2009年09月27日 23時51分36秒 | 経済

(開業当初の台湾高速鉄道。BOTは無理だったか)

台湾の新幹線こと、台湾高速鉄道は2007年に開業、北部の台北市と南部の高雄左営を最短90分で結び、台湾の南北を日帰り生活圏にした。出張や帰省を手軽にする一方、在来線の台湾鉄道のサービス向上や長距離バスの値下げ、国内線航空各社の経営の見直し(路線廃止、価格調整)を促し、広範囲に影響を及ぼした。
また、日本の新幹線初の海外輸出として国際的に注目を集めたばかりでなく、日本の人たちの台湾への親近感アップにも貢献、さらには開業当時の民進党政権の施政実績のシンボル的意味合いもあった。

台湾高速鉄道は「世界最大のBOT案」。BOTとはビルト・オペレーション・トランスファーで、民間が建設し、一定期間運営した後で政府に移譲する方式。政府は土地を調達して提供するだけで、建設資金はすべて民間がまかなうことから、財政負担を増やさない方式として採用された。事業体である台湾高速鉄道公司による運営は1998年から35年間(特別許可期間)なので2033年には政府に渡すことになる。

(フレッシュなイメージで好感を呼んだが・・・。オレンジ色基調のユニフォーム)

しかし、台湾高速鉄道公司は累積赤字がすでに台湾元702億元となり資本の2/3を食いつぶした形に。原因は輸送人数不足。現在、一日あたりの乗客数は延べ約8万人。これは計画時の想定18万人を大きく下回る。また、同社が経営権を握る(2038年まで)各駅での開発事業が進んでいないこと。そして財務上の原因である、建設資金の借り入れ利息と減価償却費の重い負担。開業が1年半遅れたことも影響した。(当初は2005年10月の予定)
結局、当初からの株主がこれ以上の資金をつぎ込めないとしたことから、11月にも経営が破たんする恐れが出て、9月22日の臨時役員会で同社のシンボル的存在だった殷・董事長が辞任、政府系の株主代表で執行長を務めていた欧晋徳氏が引き継ぐこととなった。政府は資本参加しないはずだったが、台湾高速鉄道公司の資金調達がスムーズに進まなかったため、国営企業や政府系企業などを通じて株式を購入、持ち株比率37.4%の実質的大株主になっていたのだ。政府系の株主代表の董事長就任で、事実上、政府が経営の主導権を握ることになった。

(新たな董事長=会長に就任した欧晋徳氏。「人生最後の任務」と決意を)

同社の負債は4000億元と伝えられ、立て直しに国民の税金が注ぎ込まれるとの憶測もある。

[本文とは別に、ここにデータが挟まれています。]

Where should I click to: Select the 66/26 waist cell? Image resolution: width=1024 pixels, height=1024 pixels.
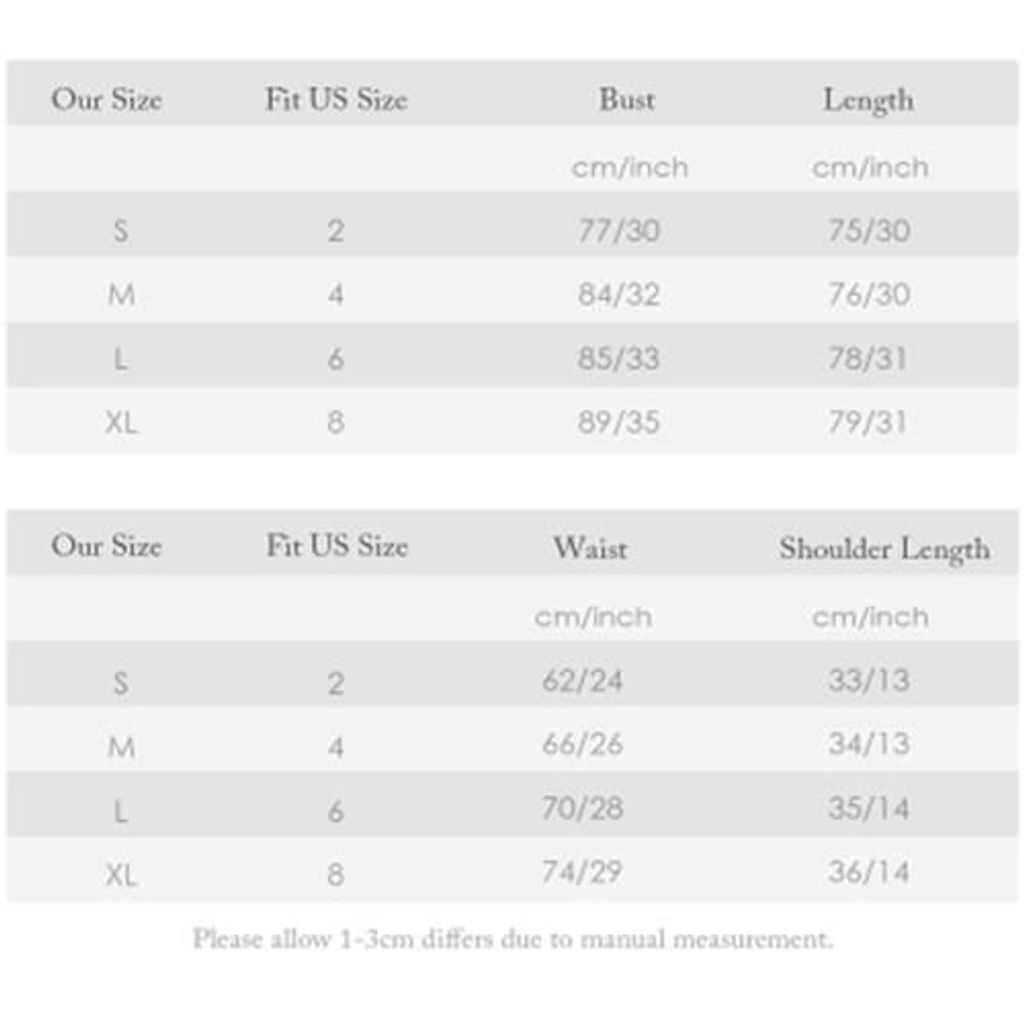[582, 745]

23日、初の記者会見を開いた欧晋徳・新董事長は、負債3899億元に対して資産は4168億元あり、国に負債だけを残すのではないと説明、借り入れ金利の引き下げや原価償却期間の合理的な延長に期待した。欧・董事長によると、累積赤字702億元のうち400億元は設備の減価償却費によるもの。土木施設は150年、機械設備は60年使用可能だが、26年で償却することになっているという。
また、交通部は24日、利息と減価償却、税金を支払わない条件ならば台湾高速鉄道の利益率は香港の地下鉄や日本のJR東日本などを上回るとその潜在力を強調、台湾高速鉄道は収入増加と支出削減に取り組むと共に、利息と償却面で合理的な解決策を探らねばならないと指摘した。

馬英九・総統、呉敦義・行政院長のいずれも、台湾高速鉄道の運行をストップさせず、利用者の権益を守ることを最優先するとしており、どのような形であれ、「台湾新幹線」は今後も運行される見通しだ。しかし、無視できないのは、計画当初の輸送人数、利息負担、原価償却負担の予測が「甘すぎた」こと。殷・前董事長は辞任前の取材に対して、「景気が悪くなり、収入があがらなかった。甘すぎた」と答えている。

(高雄新交通システムよ、お前もか!?)

これでにわかにクローズアップされたのが、台湾南部・高雄の新交通システム。地下と地上を走る通勤電車のようなものだが、これが「第二の台湾高速鉄道」になるというのだ。2008年4月に開業して以来、年間25億元の損失を出しているという。これもBOT方式で建設されたものだが、事業体の高雄捷運公司の株主構成では政府系が55%を握り、運営を維持するかどうかは政府の態度次第。減価償却や権利金負担を除いても毎月8000万元の赤字が出ている。現在の一日当たりの輸送人数は10万人足らずで、想定した36万人にまったく届かない。ここでも輸送人数の見誤りか。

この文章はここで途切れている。